Segment Start: SELECTED PASSAGE
Fed’s Bernanke dampens optimism

 

The dollar remained pressured on Thursday after Federal Reserve Chairman Ben Bernanke said the US economy may fall into recession in the first half of 2008, cooling hopes that the worst of the credit crisis is over.


Bernanke also told a congressional committee on Wednesday that he expects US growth to recover in the second half of the year, supported by monetary and fiscal policies already in place.

His comments reinforced market views that the Fed will cut interest rates further at its meeting later this month, traders said.

"The comments are definitely not dollar-positive and cooled optimism about the credit problems which has been spreading recently," said a senior dealer at a European bank.

"Bernanke's economic assessment is gloomy and sends a reminder that a recovery in the market's mood has been a bit too much," he said. While the dollar's bearish outlook intact, its fall may be contained in the near term by various factors such as signs of investors returning to carry trades, Japanese buying of foreign assets at the start of the new business year and short-covering of recent deep dollar selling, he said.

The euro was slightly lower at $1.5672 compared with around $1.5685 in late Wednesday US trade. Bernanke's comments lifted the euro 0.5 per cent on Wednesday.
Segment End: SELECTED PASSAGE
TASK ITEM A: Echo the passage of the Bernanke article between "The euro was" and "cent on Wednesday.", inclusive.
Segment Start: DATA TO USE
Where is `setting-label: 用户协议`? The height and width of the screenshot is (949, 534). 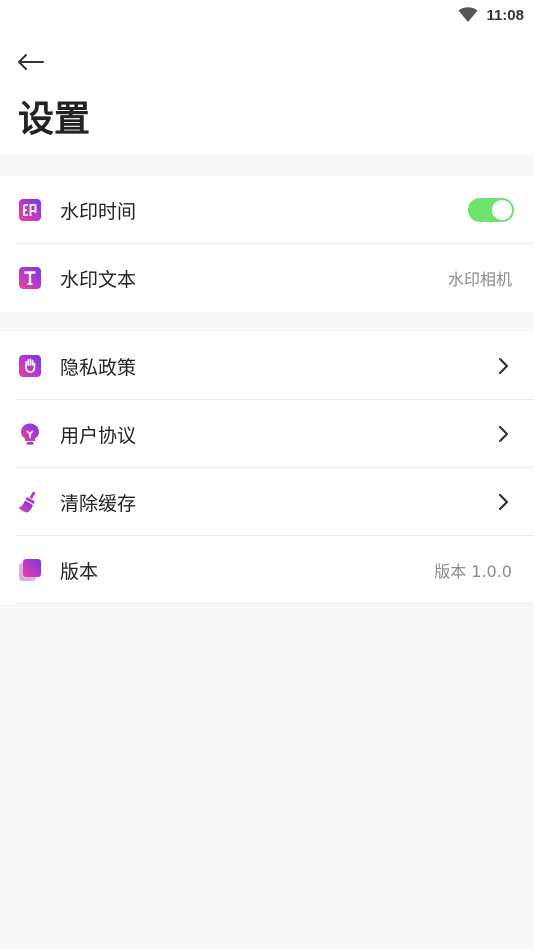 setting-label: 用户协议 is located at coordinates (98, 436).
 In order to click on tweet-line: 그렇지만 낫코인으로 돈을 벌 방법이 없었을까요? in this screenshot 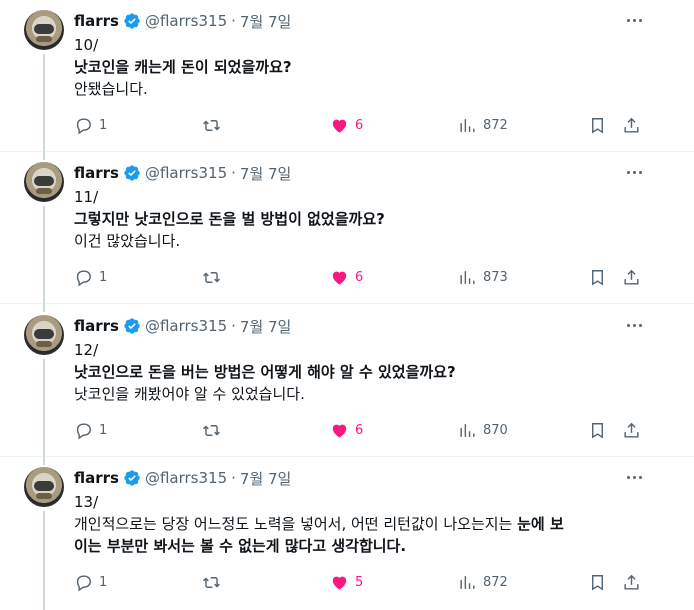, I will do `click(230, 219)`.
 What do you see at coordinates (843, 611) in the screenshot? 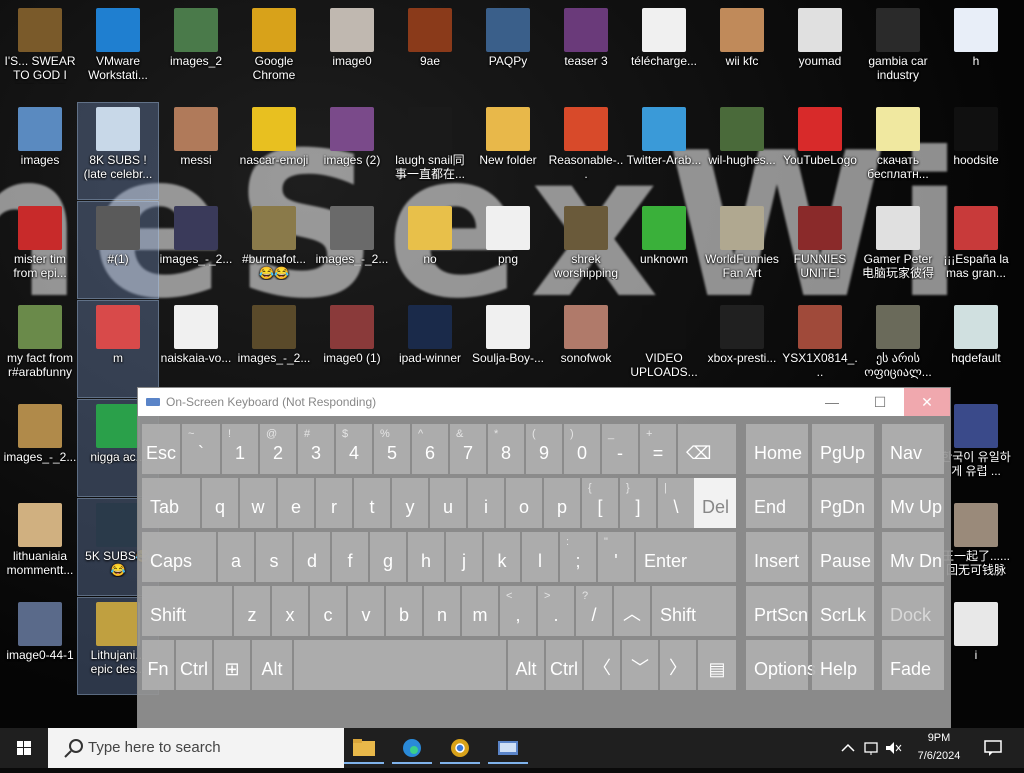
I see `osk-key-scrlk: ScrLk` at bounding box center [843, 611].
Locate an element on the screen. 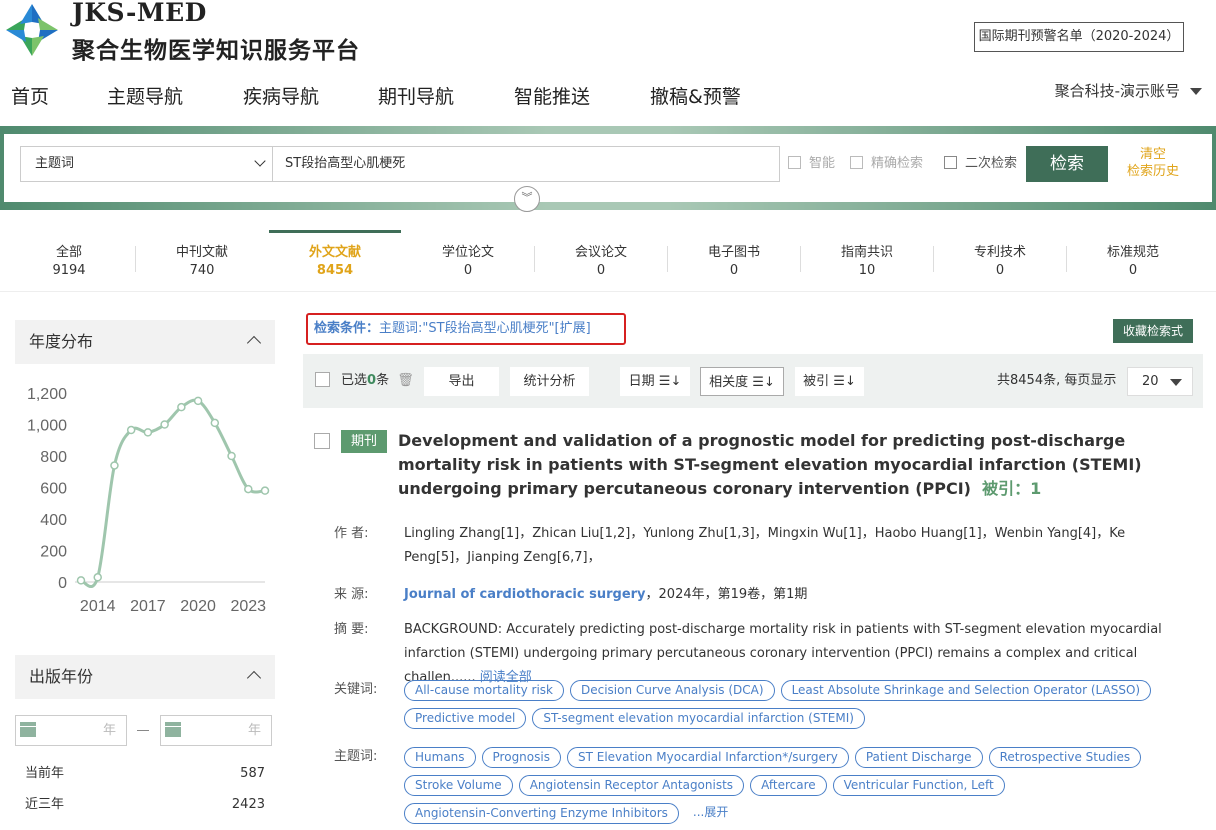 The image size is (1216, 830). nav-topic: 主题导航 is located at coordinates (145, 97).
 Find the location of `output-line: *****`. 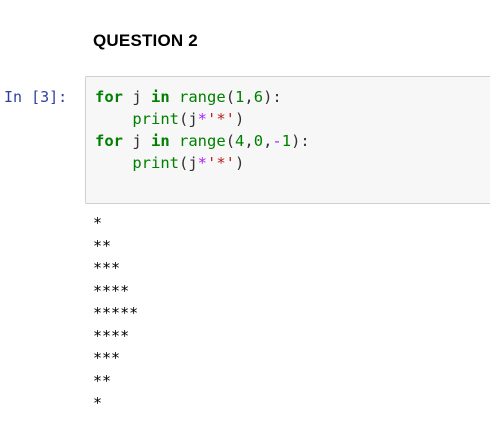

output-line: ***** is located at coordinates (116, 313).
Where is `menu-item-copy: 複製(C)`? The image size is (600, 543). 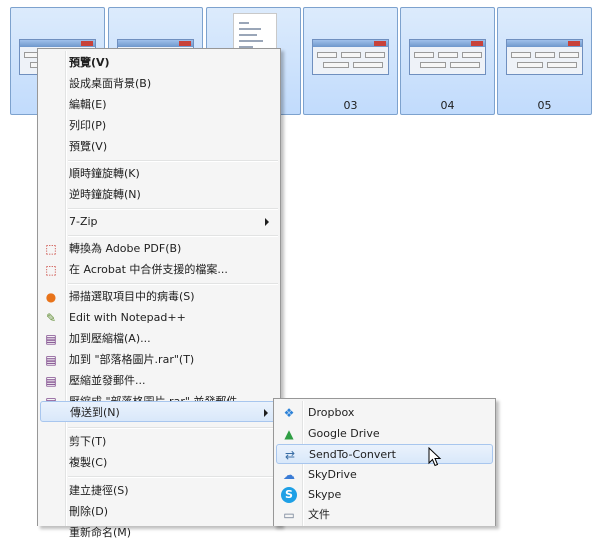
menu-item-copy: 複製(C) is located at coordinates (159, 462).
Segment End: DATA TO USE
TASK ITEM B: Duplicate the records from the line holding "is (600, 543)." through the end of the records, inclusive, without the pictures.

WRITTEN RESPONSE A:
The euro was slightly lower at $1.5672 compared with around $1.5685 in late Wednesday US trade. Bernanke's comments lifted the euro 0.5 per cent on Wednesday.

WRITTEN RESPONSE B:
Where is `menu-item-copy: 複製(C)`? The image size is (600, 543). 
menu-item-copy: 複製(C) is located at coordinates (159, 462).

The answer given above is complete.